• _Document_
Vulnerabilities to disaster are not equally distributed all over the world because of variations in economy, culture, development processes, settlement processes, politics, resource management etc. which is certainly putting an increasing group of people at higher risk than others. Experience of environmental hazards and risks of catastrophic disaster are shaped by elements of social structures including class, religion, age, physical ability and gender. Different social groups and different individuals carry disproportionate ‘vulnerability bundles’. For example, women are the most at risk when hazardous conditions unfold in disastrous events such as cyclones. And gender in this regard is a pervasive division taking access to social and economic resources away from women.
How do disaster, women and vulnerability function in disastrous times in the coastal area in Bangladesh?
What are the local practices that are causing disproportionate vulnerability for women?
These are two of many research questions that disaster researcher Dr. Mohammed Moniruzzaman Khan, Associate Professor has focused on in his research work ‘disaster and gender’ in the rural area in Bangladesh.
Disaster has obvious and devastating effects on the people whose everyday lives they touch. But what is the nature of impact and how does it differ for men and women? These questions led Dr Khan to explore in-depth on some other question such as:
Is only gender matter or something else make the women disproportionately vulnerable?

• _Goal 1_
Copy the disaster and gender passage between "How do disaster, women" and "women disproportionately vulnerable?", inclusive, changing "Bangladesh" to "Nepal".
• _Goal 2_
Continue the disaster and gender passage from its last sentence.
The records have nothing to do with the passage on disaster and gender.

• _Stored rows_

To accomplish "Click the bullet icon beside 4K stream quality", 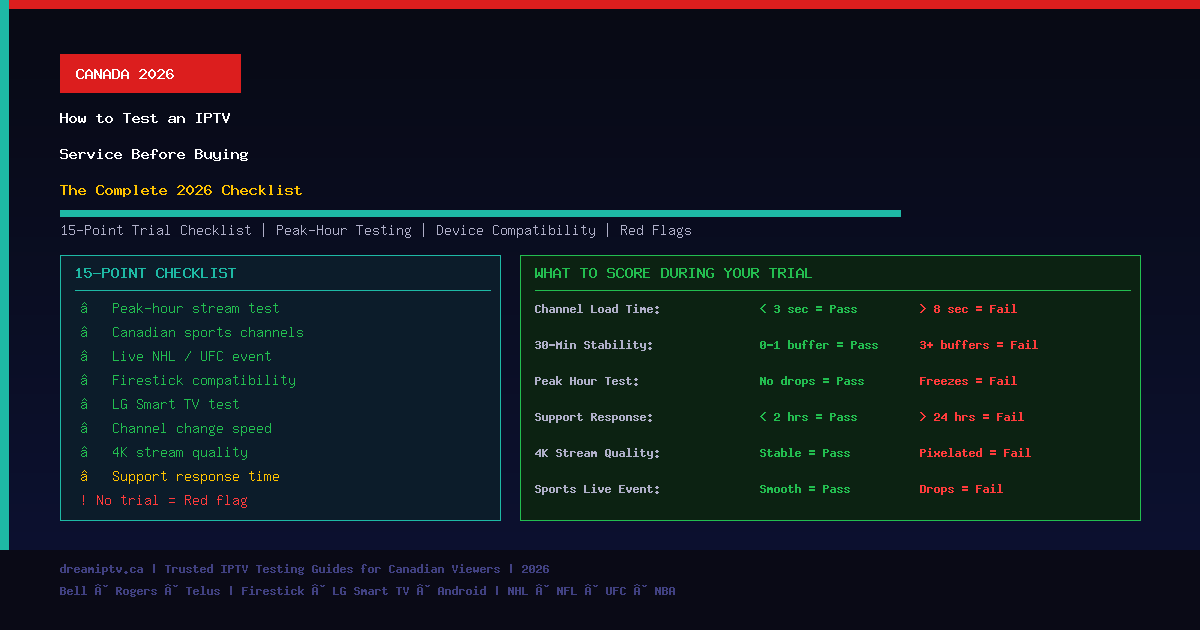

---

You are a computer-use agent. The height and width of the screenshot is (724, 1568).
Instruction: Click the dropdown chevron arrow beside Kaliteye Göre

• _Written reply 1_
How do disaster, women and vulnerability function in disastrous times in the coastal area in Nepal?
What are the local practices that are causing disproportionate vulnerability for women?
These are two of many research questions that disaster researcher Dr. Mohammed Moniruzzaman Khan, Associate Professor has focused on in his research work ‘disaster and gender’ in the rural area in Nepal.
Disaster has obvious and devastating effects on the people whose everyday lives they touch. But what is the nature of impact and how does it differ for men and women? These questions led Dr Khan to explore in-depth on some other question such as:
Is only gender matter or something else make the women disproportionately vulnerable?

• _Written reply 2_
How do unequal access and entitlements to resources impact women in vulnerable situations?
How does involvement and participation of women/women reduce vulnerability, develop agency and empower women?
How are GO and NGOs interventions contributing in reducing vulnerability and mainstreaming women with decision making process?
Are there any changes in local practices, cultural context, lifestyle, livelihood options, participation with decision making process for women in facing disaster?
Taking teaching and research as career with an expertise on ‘disaster, gender and environment’ Dr. Khan’s one and only mission and vision is to ‘empower and develop agency of women’ in DRR institutionally through sustainable development in the most disaster prone coastal area and for most vulnerable people which will ultimately assist the government to achieve SDG.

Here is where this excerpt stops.